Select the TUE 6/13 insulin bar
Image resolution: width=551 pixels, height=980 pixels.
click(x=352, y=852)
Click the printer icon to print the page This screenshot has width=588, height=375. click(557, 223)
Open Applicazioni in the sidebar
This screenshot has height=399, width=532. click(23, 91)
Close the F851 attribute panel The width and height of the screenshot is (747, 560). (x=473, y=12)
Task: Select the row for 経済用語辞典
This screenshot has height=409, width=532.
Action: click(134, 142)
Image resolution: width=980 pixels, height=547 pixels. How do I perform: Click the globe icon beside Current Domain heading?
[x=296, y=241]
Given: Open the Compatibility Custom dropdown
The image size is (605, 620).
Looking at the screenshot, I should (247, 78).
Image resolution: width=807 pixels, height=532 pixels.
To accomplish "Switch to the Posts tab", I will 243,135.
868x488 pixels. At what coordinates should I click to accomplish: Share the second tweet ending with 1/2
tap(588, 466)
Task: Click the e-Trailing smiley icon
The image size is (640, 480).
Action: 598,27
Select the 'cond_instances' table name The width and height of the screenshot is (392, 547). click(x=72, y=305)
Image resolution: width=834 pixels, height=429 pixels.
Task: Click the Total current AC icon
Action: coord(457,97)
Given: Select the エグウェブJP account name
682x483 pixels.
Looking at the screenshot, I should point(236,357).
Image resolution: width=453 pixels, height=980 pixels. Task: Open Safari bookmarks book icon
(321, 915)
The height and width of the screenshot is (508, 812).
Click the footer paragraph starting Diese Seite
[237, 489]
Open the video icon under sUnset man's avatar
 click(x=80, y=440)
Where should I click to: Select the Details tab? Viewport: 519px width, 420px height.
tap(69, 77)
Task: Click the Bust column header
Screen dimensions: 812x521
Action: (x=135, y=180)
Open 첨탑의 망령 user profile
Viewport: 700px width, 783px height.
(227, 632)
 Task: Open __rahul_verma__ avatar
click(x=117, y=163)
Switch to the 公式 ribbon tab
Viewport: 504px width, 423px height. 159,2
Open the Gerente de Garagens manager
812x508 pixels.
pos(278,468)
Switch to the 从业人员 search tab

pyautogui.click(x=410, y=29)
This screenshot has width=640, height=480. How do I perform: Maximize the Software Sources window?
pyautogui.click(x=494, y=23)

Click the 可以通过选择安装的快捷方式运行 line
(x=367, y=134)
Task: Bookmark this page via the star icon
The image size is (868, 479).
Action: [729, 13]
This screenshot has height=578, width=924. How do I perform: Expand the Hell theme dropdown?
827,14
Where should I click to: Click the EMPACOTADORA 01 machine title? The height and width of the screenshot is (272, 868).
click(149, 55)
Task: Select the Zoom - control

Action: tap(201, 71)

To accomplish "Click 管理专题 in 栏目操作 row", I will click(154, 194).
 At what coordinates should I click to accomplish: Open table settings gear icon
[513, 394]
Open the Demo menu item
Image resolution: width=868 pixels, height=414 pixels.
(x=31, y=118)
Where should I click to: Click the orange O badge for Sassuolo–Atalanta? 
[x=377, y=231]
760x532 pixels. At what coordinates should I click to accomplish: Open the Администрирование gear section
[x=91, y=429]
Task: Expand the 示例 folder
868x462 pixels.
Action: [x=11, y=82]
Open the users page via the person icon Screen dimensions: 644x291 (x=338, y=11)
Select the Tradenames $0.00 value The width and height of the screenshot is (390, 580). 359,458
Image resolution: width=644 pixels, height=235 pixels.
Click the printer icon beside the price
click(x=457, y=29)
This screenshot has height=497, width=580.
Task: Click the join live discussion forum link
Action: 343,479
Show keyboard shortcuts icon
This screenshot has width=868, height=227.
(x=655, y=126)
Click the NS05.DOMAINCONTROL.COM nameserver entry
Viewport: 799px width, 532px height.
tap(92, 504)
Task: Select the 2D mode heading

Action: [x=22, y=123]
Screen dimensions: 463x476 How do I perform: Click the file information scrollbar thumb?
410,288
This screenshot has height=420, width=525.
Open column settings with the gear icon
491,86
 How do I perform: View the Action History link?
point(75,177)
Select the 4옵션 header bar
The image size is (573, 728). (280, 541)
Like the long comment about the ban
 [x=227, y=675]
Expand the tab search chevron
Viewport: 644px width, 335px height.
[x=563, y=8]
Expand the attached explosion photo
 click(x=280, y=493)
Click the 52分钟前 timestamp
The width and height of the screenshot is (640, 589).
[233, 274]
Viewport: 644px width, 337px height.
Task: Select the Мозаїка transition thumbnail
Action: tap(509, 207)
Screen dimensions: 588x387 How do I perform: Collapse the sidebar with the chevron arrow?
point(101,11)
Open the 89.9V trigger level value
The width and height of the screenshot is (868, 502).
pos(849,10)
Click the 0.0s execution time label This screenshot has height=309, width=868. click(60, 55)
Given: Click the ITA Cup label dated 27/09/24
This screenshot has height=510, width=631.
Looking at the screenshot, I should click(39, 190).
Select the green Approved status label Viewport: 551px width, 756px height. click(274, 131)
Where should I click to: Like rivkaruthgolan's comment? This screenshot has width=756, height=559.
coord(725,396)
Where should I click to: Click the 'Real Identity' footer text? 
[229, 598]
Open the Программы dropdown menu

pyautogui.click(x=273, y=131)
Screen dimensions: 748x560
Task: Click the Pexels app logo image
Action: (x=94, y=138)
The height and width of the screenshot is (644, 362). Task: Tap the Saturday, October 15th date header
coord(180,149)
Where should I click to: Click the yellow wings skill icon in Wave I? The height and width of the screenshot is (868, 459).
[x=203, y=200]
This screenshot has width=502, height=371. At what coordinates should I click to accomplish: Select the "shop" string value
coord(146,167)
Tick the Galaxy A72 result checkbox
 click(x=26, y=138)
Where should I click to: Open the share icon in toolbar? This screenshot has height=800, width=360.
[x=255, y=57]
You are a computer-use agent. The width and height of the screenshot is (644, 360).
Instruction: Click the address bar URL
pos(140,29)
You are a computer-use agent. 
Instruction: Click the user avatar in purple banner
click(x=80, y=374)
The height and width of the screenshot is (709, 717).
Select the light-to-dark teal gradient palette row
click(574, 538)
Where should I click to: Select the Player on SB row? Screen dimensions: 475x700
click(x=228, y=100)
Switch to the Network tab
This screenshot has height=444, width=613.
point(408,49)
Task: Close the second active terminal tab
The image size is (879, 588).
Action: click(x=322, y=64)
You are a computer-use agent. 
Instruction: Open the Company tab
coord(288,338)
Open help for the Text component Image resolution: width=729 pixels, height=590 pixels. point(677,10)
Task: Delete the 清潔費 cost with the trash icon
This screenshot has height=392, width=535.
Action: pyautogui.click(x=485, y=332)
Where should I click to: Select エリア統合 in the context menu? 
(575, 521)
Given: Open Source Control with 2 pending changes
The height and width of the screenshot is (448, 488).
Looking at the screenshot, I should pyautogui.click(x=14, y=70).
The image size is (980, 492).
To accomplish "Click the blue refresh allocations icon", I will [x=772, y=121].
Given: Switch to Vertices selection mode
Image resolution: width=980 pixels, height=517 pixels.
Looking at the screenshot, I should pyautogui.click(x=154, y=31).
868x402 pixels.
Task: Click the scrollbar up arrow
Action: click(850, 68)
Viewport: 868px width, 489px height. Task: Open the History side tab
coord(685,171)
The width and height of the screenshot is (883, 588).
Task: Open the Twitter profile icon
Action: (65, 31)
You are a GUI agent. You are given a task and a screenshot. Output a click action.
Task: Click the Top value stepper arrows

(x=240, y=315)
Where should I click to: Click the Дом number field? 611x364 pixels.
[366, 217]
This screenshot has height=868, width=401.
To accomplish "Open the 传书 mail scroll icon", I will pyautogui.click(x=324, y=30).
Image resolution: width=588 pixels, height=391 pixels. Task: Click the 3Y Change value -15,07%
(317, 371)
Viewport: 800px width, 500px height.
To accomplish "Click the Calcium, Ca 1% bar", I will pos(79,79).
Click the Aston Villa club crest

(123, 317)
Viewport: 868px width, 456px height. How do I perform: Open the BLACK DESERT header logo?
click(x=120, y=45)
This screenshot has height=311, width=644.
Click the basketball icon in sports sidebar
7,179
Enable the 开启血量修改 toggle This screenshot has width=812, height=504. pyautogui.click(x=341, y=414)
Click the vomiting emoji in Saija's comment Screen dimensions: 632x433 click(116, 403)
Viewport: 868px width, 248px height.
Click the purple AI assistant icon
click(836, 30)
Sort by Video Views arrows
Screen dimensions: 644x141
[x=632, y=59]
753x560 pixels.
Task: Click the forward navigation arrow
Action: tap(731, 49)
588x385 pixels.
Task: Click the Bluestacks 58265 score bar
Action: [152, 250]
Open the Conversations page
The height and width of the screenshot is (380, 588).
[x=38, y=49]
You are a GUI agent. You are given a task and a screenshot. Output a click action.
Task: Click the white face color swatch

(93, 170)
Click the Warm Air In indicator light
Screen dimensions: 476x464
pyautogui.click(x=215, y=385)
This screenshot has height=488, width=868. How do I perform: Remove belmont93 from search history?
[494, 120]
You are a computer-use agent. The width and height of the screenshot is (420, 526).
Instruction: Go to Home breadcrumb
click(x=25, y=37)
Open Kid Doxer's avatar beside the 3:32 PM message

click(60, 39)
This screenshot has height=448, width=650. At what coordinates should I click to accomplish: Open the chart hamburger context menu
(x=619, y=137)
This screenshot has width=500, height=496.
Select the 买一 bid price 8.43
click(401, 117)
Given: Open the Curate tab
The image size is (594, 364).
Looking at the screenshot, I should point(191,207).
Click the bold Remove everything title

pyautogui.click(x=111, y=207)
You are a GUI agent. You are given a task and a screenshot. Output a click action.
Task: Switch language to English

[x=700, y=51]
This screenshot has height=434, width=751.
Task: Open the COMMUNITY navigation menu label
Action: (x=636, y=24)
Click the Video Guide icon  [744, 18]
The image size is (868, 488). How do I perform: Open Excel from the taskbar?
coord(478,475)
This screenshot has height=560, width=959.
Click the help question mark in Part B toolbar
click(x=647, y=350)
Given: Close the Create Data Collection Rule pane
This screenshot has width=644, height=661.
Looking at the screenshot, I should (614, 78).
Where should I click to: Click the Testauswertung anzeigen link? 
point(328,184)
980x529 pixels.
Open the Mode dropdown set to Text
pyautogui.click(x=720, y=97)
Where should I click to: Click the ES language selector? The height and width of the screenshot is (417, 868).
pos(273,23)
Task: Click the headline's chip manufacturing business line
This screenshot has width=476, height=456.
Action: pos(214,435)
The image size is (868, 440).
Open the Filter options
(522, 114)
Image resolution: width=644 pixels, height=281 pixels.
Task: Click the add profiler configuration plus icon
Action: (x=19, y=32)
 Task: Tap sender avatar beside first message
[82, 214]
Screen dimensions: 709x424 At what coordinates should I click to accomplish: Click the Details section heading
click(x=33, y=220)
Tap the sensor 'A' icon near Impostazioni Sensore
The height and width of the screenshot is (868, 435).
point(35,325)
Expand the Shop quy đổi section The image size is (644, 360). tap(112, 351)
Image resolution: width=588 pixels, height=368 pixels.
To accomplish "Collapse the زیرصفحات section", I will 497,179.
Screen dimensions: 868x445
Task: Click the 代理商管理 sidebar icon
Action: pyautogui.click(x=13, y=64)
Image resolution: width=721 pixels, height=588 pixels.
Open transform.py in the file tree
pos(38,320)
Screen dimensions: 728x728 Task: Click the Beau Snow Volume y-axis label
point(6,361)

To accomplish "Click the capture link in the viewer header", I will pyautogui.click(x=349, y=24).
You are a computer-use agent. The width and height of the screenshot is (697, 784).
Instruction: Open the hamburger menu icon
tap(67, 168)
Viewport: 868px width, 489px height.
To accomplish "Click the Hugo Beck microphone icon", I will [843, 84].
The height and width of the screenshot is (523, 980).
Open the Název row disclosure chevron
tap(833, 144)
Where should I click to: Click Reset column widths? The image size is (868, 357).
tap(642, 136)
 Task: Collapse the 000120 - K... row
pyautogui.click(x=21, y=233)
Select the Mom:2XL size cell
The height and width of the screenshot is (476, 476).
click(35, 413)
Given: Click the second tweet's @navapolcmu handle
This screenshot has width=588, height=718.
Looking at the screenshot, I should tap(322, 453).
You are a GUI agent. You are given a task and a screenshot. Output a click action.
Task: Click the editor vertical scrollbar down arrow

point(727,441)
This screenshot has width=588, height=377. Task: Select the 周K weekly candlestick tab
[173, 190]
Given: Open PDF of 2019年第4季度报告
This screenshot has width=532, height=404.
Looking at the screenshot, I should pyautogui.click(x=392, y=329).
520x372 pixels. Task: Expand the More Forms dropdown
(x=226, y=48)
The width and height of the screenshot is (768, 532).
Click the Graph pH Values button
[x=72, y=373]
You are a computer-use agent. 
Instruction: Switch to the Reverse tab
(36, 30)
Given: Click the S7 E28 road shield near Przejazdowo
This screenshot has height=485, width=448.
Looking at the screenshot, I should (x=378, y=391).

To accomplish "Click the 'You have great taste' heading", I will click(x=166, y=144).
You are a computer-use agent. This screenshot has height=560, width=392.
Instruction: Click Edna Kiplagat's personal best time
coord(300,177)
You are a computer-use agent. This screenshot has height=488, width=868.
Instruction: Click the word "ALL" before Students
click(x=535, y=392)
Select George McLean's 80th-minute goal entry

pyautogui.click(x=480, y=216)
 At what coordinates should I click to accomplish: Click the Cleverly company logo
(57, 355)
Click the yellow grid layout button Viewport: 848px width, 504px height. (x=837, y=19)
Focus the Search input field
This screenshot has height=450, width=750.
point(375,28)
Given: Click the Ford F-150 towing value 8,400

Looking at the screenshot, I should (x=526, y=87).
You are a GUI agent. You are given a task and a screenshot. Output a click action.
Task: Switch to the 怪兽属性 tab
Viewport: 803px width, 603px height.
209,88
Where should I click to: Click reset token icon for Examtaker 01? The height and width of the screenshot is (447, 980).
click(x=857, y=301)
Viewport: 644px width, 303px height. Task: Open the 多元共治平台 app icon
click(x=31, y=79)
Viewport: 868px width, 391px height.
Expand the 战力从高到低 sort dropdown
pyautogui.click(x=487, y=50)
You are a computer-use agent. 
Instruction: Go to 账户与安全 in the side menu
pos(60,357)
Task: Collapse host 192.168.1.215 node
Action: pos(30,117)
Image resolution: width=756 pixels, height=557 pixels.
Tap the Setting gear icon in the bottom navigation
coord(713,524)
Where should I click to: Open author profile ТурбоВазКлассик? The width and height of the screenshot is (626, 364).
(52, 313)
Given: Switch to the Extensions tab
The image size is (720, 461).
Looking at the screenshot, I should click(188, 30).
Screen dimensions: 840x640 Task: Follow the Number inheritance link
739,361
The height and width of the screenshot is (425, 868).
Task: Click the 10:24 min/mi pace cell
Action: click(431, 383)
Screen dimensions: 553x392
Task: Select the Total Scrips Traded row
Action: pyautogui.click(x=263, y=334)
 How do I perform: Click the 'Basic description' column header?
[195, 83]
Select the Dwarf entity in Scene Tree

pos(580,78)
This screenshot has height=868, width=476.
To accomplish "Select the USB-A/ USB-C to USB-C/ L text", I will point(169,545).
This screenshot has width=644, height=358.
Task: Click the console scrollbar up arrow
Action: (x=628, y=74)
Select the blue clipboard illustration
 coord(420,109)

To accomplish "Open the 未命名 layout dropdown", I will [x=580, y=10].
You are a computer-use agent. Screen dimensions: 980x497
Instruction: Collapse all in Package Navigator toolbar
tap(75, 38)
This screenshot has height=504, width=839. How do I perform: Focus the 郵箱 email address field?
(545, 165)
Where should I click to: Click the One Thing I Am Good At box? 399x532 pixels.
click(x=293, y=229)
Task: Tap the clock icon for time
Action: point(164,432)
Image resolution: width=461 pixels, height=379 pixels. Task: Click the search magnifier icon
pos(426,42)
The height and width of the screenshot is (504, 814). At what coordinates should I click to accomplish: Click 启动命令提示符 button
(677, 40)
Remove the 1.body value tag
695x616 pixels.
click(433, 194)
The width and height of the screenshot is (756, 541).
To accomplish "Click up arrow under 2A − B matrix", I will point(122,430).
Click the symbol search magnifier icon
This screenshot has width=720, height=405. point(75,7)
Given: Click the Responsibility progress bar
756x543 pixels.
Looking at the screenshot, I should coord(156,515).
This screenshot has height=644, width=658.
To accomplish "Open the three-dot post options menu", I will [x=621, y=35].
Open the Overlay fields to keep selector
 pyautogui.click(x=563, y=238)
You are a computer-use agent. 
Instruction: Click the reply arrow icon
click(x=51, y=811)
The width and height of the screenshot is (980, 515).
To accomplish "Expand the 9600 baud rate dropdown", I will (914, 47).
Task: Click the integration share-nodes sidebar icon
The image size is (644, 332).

» Exercise directions
Only the lines above starting at the one containing "The height and width of the screenshot is (476, 476)." and ending at the one containing "agent. This screenshot has height=488, width=868.", both included, are to be returned, exactly as they read.

» Exercise output
The height and width of the screenshot is (476, 476).
click(35, 413)
Given: Click the second tweet's @navapolcmu handle
This screenshot has width=588, height=718.
Looking at the screenshot, I should tap(322, 453).
You are a GUI agent. You are given a task and a screenshot. Output a click action.
Task: Click the editor vertical scrollbar down arrow

point(727,441)
This screenshot has width=588, height=377. Task: Select the 周K weekly candlestick tab
[173, 190]
Given: Open PDF of 2019年第4季度报告
This screenshot has width=532, height=404.
Looking at the screenshot, I should pyautogui.click(x=392, y=329).
520x372 pixels. Task: Expand the More Forms dropdown
(x=226, y=48)
The width and height of the screenshot is (768, 532).
Click the Graph pH Values button
[x=72, y=373]
You are a computer-use agent. 
Instruction: Switch to the Reverse tab
(36, 30)
Given: Click the S7 E28 road shield near Przejazdowo
This screenshot has height=485, width=448.
Looking at the screenshot, I should (x=378, y=391).

To accomplish "Click the 'You have great taste' heading", I will click(x=166, y=144).
You are a computer-use agent. This screenshot has height=560, width=392.
Instruction: Click Edna Kiplagat's personal best time
coord(300,177)
You are a computer-use agent. This screenshot has height=488, width=868.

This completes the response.